Twitter has taken a significant step into online commerce with the launch of new Product Pages. These are designed to streamline the shopping experience on Twitter and let you bring together product imagery with purchase details and Tweets about the product.
This is not the first time that Twitter has experimented with social and online shopping, but the feature feels more developed than many we have seen before, with launch partners from Target to Nike and Penguin Random House. A typically ‘Collection’ will include a range of products from the retailer – for example a range of books from Penguin. An individual Product page will then include the item for sale – imagery, videos and a description – reviews and comments from across Twitter and a link to purchase.

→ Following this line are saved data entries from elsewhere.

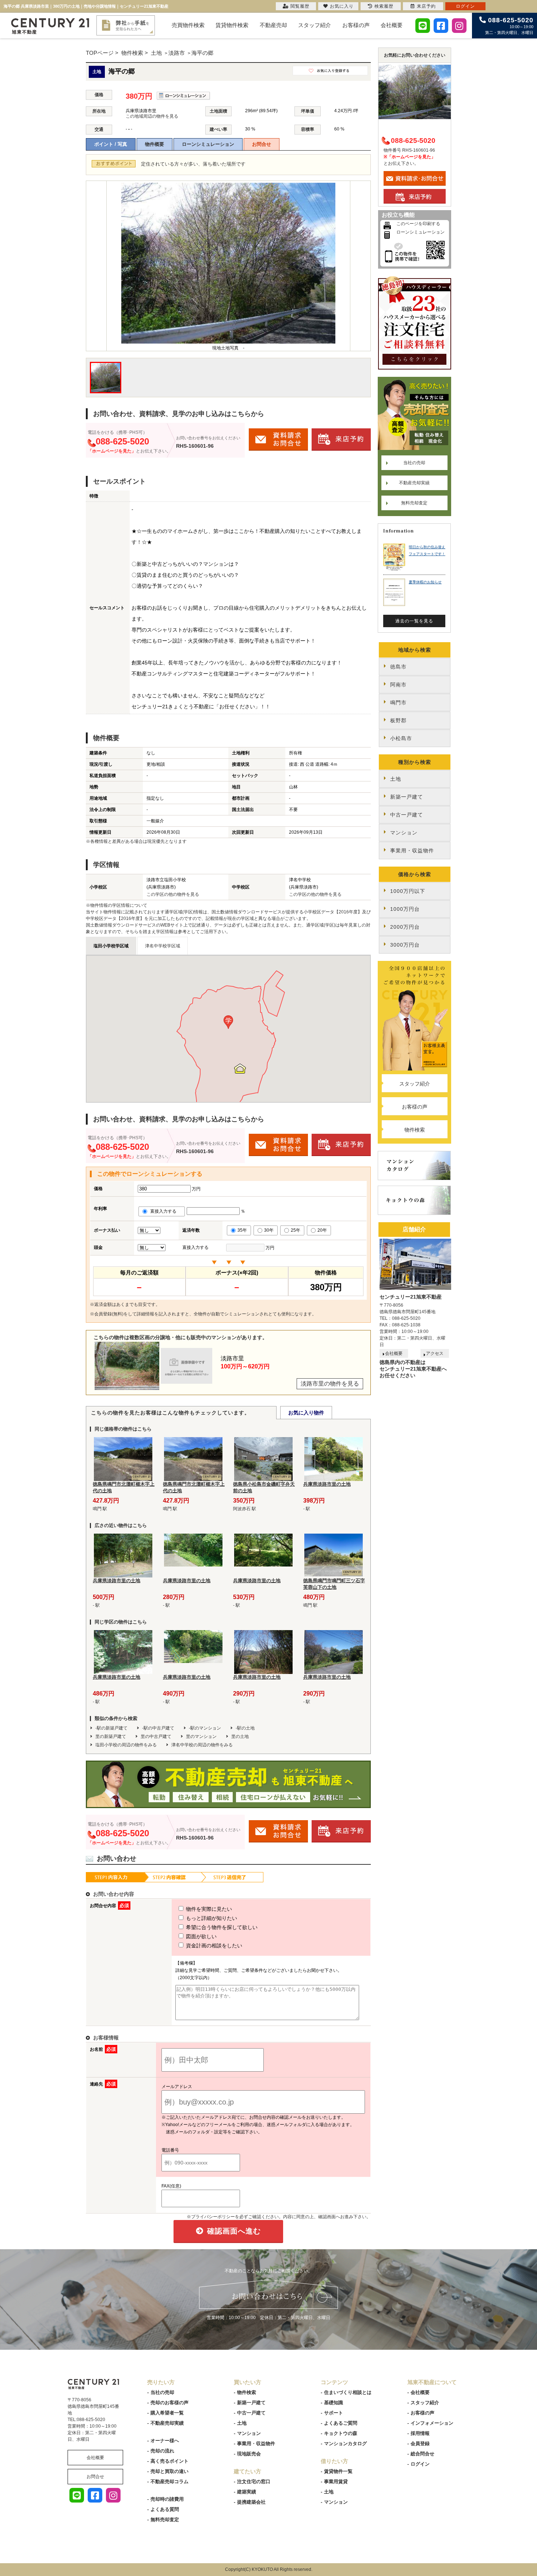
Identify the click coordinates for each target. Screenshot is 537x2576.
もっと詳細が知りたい (210, 1918)
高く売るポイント (169, 2461)
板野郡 (398, 720)
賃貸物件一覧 (338, 2471)
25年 (295, 1230)
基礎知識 (333, 2402)
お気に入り (342, 6)
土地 (395, 779)
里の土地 (240, 1736)
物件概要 (154, 144)
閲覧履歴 (299, 6)
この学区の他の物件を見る (172, 894)
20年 (322, 1230)
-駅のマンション (205, 1728)
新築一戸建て (406, 797)
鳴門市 (398, 702)
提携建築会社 (251, 2502)
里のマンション (201, 1736)
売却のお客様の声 (169, 2402)
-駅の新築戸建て (111, 1728)
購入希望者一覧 (167, 2413)
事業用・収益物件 (412, 850)
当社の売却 (414, 462)
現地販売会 (249, 2453)
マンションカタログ (345, 2443)
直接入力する (165, 1211)
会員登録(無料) (108, 1314)
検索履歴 (383, 6)
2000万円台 (405, 927)
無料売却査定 (414, 502)
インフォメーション (432, 2423)
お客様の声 (356, 25)
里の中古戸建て (156, 1736)
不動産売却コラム (169, 2481)
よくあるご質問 (340, 2423)
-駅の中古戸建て (158, 1728)
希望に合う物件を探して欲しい (221, 1927)
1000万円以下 (407, 891)
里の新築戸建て (110, 1736)
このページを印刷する (418, 223)
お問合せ (261, 144)
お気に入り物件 (306, 1413)
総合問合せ (422, 2453)
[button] (228, 1022)
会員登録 (420, 2443)
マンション (404, 833)
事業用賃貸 (336, 2481)
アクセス (434, 1353)
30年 (269, 1230)
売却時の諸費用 (167, 2499)
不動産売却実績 (414, 482)
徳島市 (398, 667)
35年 (242, 1230)
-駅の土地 (245, 1728)
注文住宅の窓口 (253, 2481)
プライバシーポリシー (213, 2216)
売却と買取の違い (169, 2471)
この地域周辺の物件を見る (152, 116)
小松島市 (401, 738)
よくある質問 (165, 2509)
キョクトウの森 (340, 2433)
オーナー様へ (165, 2440)
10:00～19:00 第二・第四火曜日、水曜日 (509, 25)
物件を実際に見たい (208, 1909)
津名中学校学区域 (162, 945)
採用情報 (420, 2433)
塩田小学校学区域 (111, 945)
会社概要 (392, 25)
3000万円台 (405, 945)
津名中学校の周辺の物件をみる (202, 1744)
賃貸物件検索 (232, 25)
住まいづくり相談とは (348, 2392)
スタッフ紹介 (314, 25)
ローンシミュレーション (208, 144)
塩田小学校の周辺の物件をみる (126, 1744)
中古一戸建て (406, 815)
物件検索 (414, 1130)
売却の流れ (162, 2451)
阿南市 (398, 684)
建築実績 (246, 2491)
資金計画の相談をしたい (213, 1945)
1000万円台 (405, 909)
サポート (333, 2413)
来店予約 (426, 6)
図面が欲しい (200, 1936)
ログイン (420, 2464)
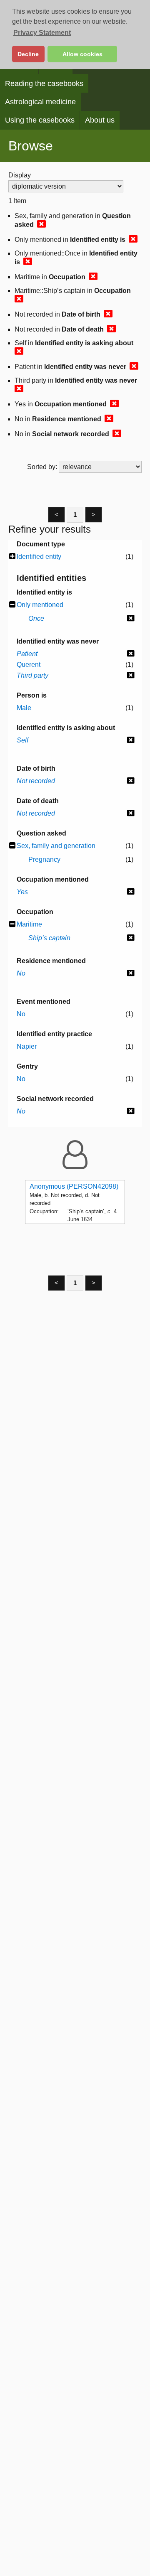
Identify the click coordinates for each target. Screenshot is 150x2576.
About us (100, 120)
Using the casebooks (40, 120)
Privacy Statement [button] (42, 32)
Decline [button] (28, 54)
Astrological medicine (40, 102)
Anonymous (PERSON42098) (74, 1186)
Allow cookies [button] (82, 54)
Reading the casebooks (44, 83)
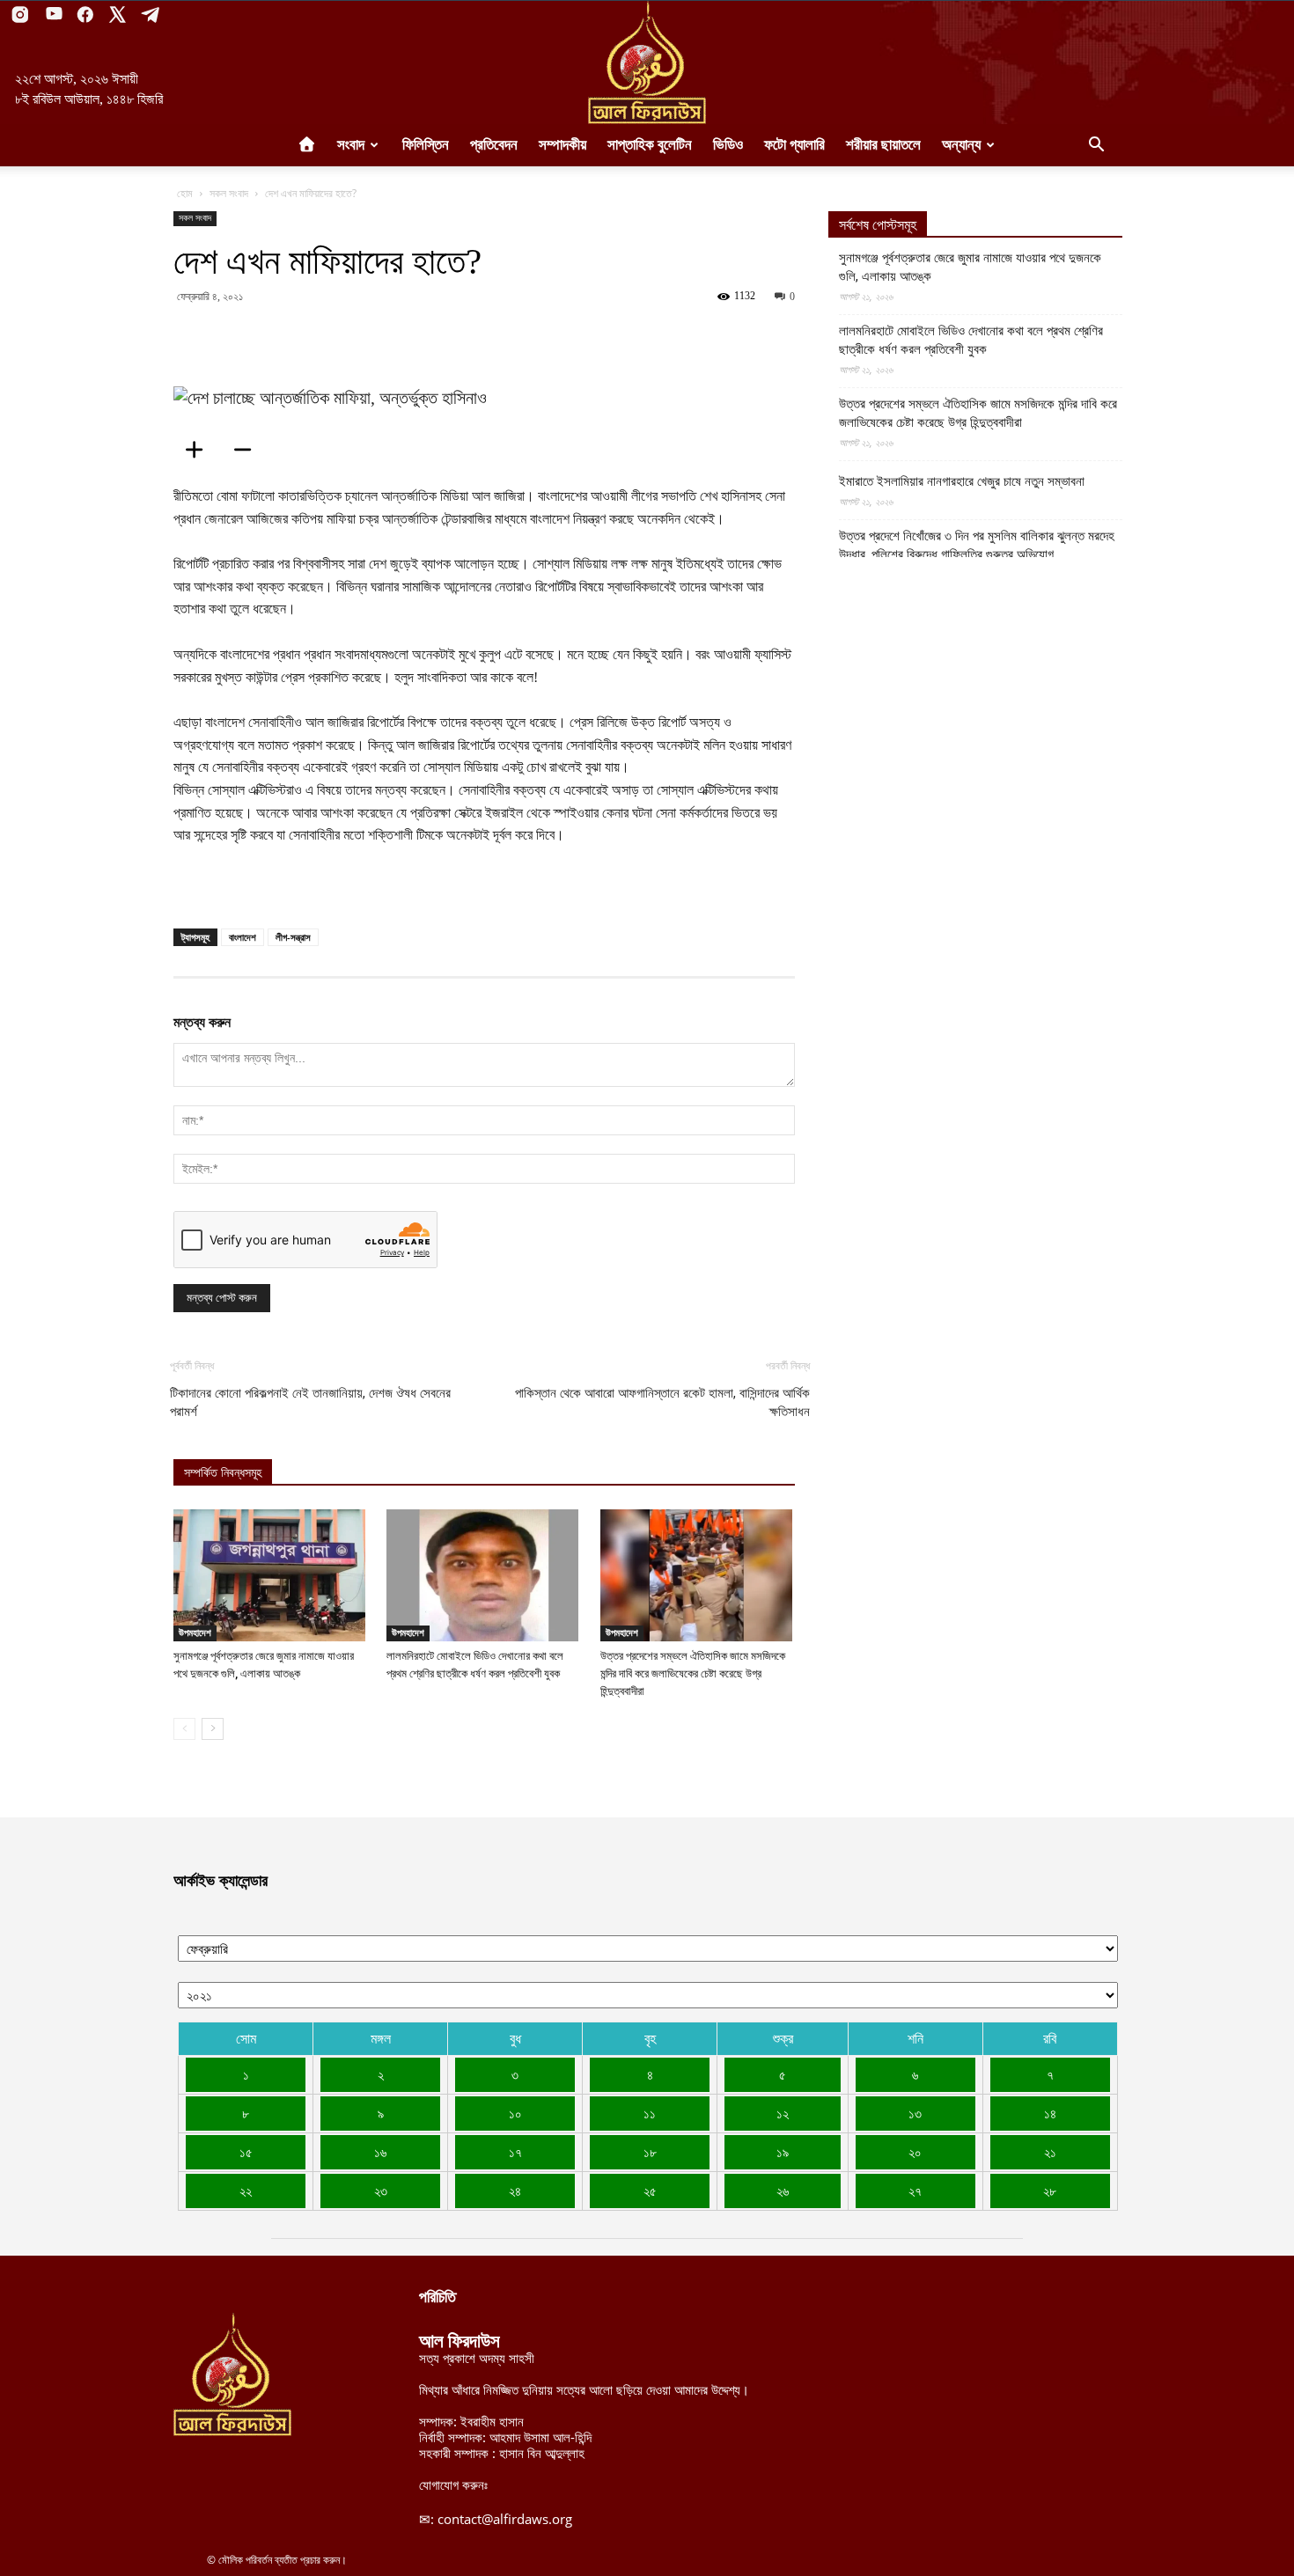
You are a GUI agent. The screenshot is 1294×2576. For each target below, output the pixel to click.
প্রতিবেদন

Given the large volume of data that Twitter has on individual users, this structure seems well suited to targeting – individuals can be targeted by retailer, individual collection or even specific products. They are taken directly to a page where they see information from the retailer, as well as from other Twitter users, and can click through to purchase.
From a retailer perspective, this is an interesting way to gain benefit from the audiences on Twitter but also from the comments and discussions that their products are already attracting there. These can now be used to directly support the sales of individual items – every Tweet, discussion and review of a product on Twitter can be tied back to the Product Page and so help to drive sales.
As Twitter is looking for new ways to develop, grow its users and revenues, getting commerce right from the platform would help to diversify its monetisation from just selling advertising. Pinterest is currently the social platform that is best suited to a shopping experience (and it launched its own ‘Buy’ buttons earlier this month. But Twitter has the opportunity to pull in richer data about users and about products to get targeting right and to help support the sales process with information and reviews.
None of this is new, of course, with Asian messaging apps such as WeChat having similar shopping experiences for over a year now. For Twitter to make a success of its ventures into social and online shopping there is much it can learn from what is already happening in the Asian market and in messaging apps. If they don’t get it right then somebody else will.